### Trecho do texto

Manchete do jornal A Tribuna de Santos, em 9 de janeiro de 1974

Principais fatos após a chegada do navio a Santos

27/12/1973 - O Ais Giorgis chega a Santos e fundeia na barra à espera de uma vaga no porto.

30/12/1973 - O navio atraca no cais dos armazéns 30 e 31 e começa a descarga de caixas, sacos e tambores, com leite em pó, óleo de pinho, resina, champanha e produtos químicos diversos, entre os quais nitrato de sódio.

8/1/1974 - Às 21h34, segundo registro dos bombeiros, começa o incêndio violento e incontrolável, que seria o maior da história do porto.

9/1/1974 - Já de madrugada, o navio, que oferece riscos a outros navios e às instalações do porto, é puxado para o meio do estuário e encalhado perto da margem esquerda, na altura do Armazém 25.

22/11/1974 - A armadora Shipmeyr recebe indenização da seguradora e autoriza a venda do que restou da embarcação.

22/1/1975 - O navio e sua carga são adquiridos pela empresa Lavre-Guarulhos. Nos anos seguintes, os destroços passam para as mãos de José dos Ramos Afonso e Aquiles Sauli Maosolete, depois substituído por Edivenes Festa.

### Dados fornecidos
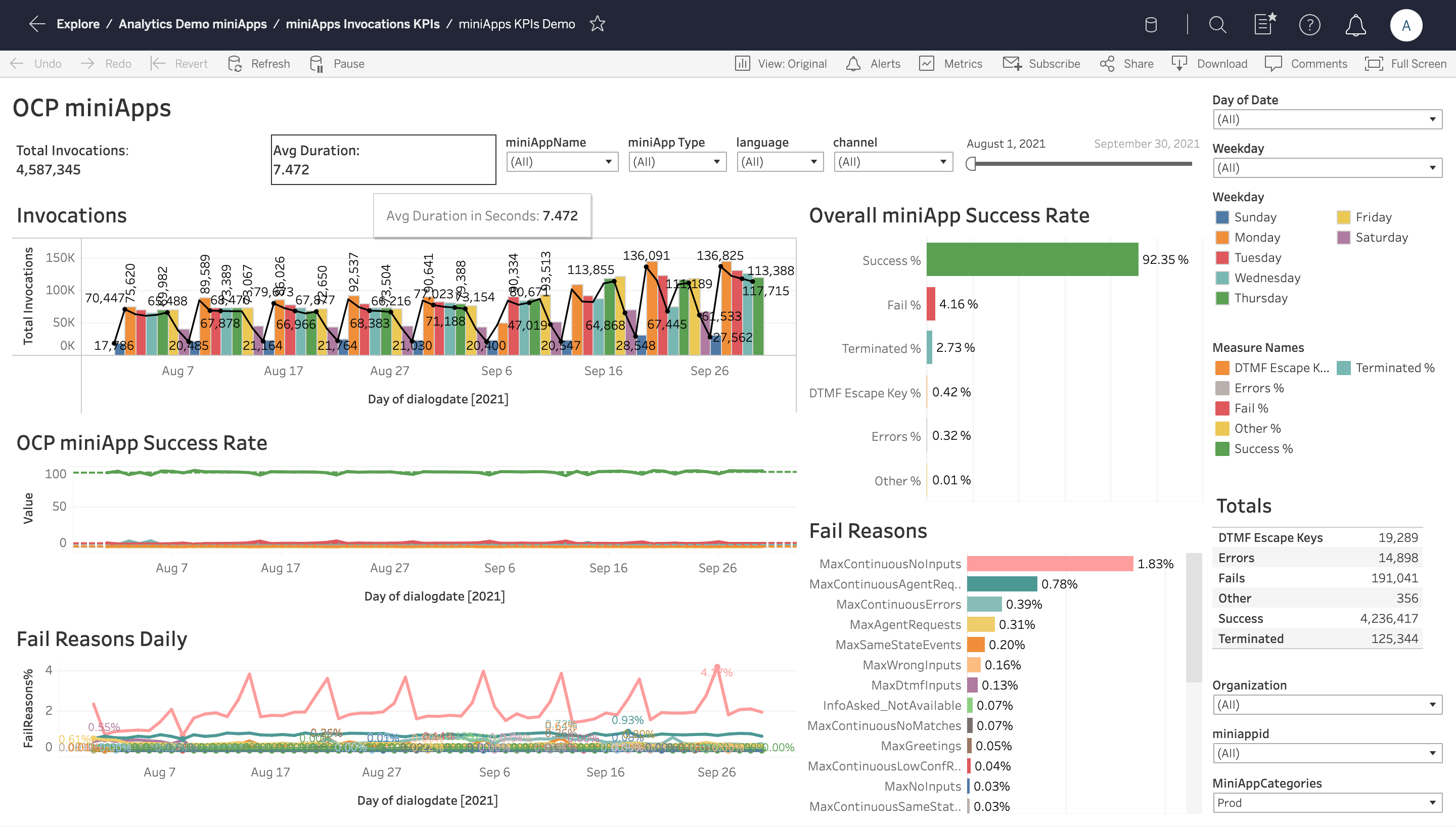Open the notifications bell icon
Viewport: 1456px width, 827px height.
(1355, 25)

### O que se pede
Reproduza o trecho do texto sobre o navio Ais Giorgis entre "Manchete do jornal" e "história do porto.", inclusive, trocando "incêndio" por "fogo".

### Resposta completa
Manchete do jornal A Tribuna de Santos, em 9 de janeiro de 1974

Principais fatos após a chegada do navio a Santos

27/12/1973 - O Ais Giorgis chega a Santos e fundeia na barra à espera de uma vaga no porto.

30/12/1973 - O navio atraca no cais dos armazéns 30 e 31 e começa a descarga de caixas, sacos e tambores, com leite em pó, óleo de pinho, resina, champanha e produtos químicos diversos, entre os quais nitrato de sódio.

8/1/1974 - Às 21h34, segundo registro dos bombeiros, começa o fogo violento e incontrolável, que seria o maior da história do porto.